Elif Gökçe Aras yazdı: Allah kimden yana?

12 Aralık’ta meclis kürsüsünden AKP’nin Filistin konusundaki riyakârlıklarını sayıp, dini inancı gereği bunun hesabını vereceklerini, Allah’ın gazabını çekeceklerini söylerken kendisine edilen canhıraş hakaretler karşısında heyecanlanan Saadet Partisi Kocaeli Milletvekili Hasan Bitmez, 14 Aralık’ta hayatını kaybetti. Biz ise bir milletvekilinin kürsüde konuşma yaparken fenalık geçirip hayatını kaybetmesine üzülmektense yine her zamanki gibi AKP’nin vicdansızlığını konuşuyorduk. Öyle vicdansızlar ki, hiçbir trajediye onlardan daha fazla zihnimizi meşgul edemiyoruz. En trajik anlarda öyle soğukkanlı, öyle vicdansız, öyle kaba sabalar ki; her seferinde acımızı bir tarafa bırakıp onlara insanlığı hatırlatmak zorunda kalıyoruz. Ne iyi günde neşeyi, ne kötü günde kederi yaşayabiliyoruz. Her günümüzü işgal ediyorlar kendi sığ gündemleriyle.

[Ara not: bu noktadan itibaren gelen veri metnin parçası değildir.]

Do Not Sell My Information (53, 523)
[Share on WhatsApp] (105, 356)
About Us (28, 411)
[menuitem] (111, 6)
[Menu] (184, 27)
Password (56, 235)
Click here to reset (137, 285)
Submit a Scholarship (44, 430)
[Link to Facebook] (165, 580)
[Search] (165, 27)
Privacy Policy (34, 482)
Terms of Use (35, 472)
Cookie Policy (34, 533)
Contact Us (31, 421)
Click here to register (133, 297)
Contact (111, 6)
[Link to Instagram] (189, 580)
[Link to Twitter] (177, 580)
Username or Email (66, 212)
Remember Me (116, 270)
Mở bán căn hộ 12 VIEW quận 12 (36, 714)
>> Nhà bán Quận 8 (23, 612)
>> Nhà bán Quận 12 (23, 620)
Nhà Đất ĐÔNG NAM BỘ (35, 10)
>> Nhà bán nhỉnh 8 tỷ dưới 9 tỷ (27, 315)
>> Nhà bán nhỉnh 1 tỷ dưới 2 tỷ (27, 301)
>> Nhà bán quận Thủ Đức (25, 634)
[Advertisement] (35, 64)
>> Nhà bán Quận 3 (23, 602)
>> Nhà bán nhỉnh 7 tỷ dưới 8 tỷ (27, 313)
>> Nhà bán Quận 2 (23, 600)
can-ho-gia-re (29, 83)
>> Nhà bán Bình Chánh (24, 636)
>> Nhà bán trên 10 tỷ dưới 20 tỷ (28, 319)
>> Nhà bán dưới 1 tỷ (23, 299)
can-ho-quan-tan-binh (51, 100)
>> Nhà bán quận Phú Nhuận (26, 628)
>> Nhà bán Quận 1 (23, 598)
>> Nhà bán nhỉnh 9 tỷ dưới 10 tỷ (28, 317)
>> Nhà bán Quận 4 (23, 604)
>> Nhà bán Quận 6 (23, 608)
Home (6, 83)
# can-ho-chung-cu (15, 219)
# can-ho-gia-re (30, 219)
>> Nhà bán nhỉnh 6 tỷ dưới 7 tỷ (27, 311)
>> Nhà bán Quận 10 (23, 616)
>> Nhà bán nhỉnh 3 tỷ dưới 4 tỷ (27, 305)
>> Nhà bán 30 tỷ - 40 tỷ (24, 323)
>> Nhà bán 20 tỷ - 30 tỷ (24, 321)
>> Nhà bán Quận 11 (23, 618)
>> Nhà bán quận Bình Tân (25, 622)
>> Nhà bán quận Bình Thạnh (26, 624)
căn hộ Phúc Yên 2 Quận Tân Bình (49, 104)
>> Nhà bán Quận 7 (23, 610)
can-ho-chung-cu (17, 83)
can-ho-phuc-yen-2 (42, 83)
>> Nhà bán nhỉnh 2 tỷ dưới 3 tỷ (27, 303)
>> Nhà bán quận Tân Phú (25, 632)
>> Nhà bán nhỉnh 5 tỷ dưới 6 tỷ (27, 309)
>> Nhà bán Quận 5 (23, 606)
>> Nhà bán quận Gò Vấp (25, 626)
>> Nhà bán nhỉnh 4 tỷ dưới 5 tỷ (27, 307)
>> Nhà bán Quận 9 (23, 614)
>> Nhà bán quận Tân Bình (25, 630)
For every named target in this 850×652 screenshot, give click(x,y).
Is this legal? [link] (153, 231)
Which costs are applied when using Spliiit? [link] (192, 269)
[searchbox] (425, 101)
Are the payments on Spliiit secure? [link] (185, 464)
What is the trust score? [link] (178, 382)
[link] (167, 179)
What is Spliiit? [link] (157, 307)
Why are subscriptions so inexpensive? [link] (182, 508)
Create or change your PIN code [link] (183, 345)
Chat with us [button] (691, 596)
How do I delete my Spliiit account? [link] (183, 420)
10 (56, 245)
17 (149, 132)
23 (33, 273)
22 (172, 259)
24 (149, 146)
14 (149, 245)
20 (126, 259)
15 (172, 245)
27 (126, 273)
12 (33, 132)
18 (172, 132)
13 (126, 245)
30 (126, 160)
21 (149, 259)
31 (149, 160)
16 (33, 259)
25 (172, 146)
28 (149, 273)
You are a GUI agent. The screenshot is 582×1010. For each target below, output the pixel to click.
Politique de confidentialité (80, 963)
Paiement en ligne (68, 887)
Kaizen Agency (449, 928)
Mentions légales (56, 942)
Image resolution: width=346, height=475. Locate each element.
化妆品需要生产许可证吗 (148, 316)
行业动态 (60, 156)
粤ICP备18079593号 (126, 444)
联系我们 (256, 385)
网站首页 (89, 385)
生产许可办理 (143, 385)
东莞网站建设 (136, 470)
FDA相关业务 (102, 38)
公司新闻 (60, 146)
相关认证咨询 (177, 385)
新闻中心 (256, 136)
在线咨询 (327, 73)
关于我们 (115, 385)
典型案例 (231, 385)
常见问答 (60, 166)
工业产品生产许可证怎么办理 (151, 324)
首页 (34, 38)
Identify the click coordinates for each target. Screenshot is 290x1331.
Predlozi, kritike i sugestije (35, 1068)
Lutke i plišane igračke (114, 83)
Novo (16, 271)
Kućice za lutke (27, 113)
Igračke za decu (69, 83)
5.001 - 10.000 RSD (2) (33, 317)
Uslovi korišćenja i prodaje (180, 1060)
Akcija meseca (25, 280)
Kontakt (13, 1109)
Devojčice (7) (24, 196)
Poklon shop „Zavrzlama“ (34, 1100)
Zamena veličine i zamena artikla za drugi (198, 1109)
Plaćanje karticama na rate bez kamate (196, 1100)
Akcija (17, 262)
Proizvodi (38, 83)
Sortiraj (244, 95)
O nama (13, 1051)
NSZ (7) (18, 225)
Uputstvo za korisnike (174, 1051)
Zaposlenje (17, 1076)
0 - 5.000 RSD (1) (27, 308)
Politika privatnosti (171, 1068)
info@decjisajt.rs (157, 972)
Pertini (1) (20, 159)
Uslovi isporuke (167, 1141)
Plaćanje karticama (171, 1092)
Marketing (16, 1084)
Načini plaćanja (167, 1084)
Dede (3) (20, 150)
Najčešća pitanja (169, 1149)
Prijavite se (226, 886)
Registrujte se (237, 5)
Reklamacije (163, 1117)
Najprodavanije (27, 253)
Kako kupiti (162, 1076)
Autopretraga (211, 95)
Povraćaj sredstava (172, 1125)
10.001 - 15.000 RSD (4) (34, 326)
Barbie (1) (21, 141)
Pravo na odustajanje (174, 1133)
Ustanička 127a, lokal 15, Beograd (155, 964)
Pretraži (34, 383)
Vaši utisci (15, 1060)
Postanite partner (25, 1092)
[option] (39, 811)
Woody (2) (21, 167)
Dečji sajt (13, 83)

Gazeteci Metin Cihan’ın çabaları sonucu öğrendik ki; Filistin bombalanırken Türkiye akaryakıt, çelik, içerisinde İsrail askerlerine içlik de barındıran muhtelif malzeme, hatta silah ihraç ediyormuş. Ticaret hiç durmamış. Kamuoyunu ekonomik beceriksizlikleri ve zulümleri yerine Filistin mevzusuyla meşgul etmeye zorlayanlar, kahve zincirlerinde oturan gençlere höyküren AKP’liler, birdenbire ticaretin ülkemiz için ne kadar önemli olduğunu dile getirmeye başladılar. Erdoğan ve Binali Yıldırım’ın oğullarının ticari faaliyetleri sayfa sayfa dökülünce birden Filistin’i bırakıp kendi kutsallarına sarıldılar.  Ticaret AKP’nin kutsalı çünkü. Ticaret için her şey mübahtır. Ticaret söz konusuysa işçi de ölür, hakları için mücadele eden işçiye jandarma da müdahale eder. Her türlü yolsuzluğa da göz yumulur, cezalar silinir, vergiler düşülür. Tüccarların sırtından indirilen vergiler fakir halka bindirilir. Birdenbire bizim ticaretten anlamadığımız, önemini bilmediğimiz için böyle kolay konuştuğumuzu söyledi AKP trolleri ve yalakşörleri –gazeteci diyemem-. E Starbucks işletmesi de işinde gücündeydi, onların ticaretine neden mani oldunuz? Kola satın alıp yerlere dökerken, belediyeye zeval verip kola üreticisini memnun ettiniz de, kahve zinciriyle ne alıp veremediğiniz vardı?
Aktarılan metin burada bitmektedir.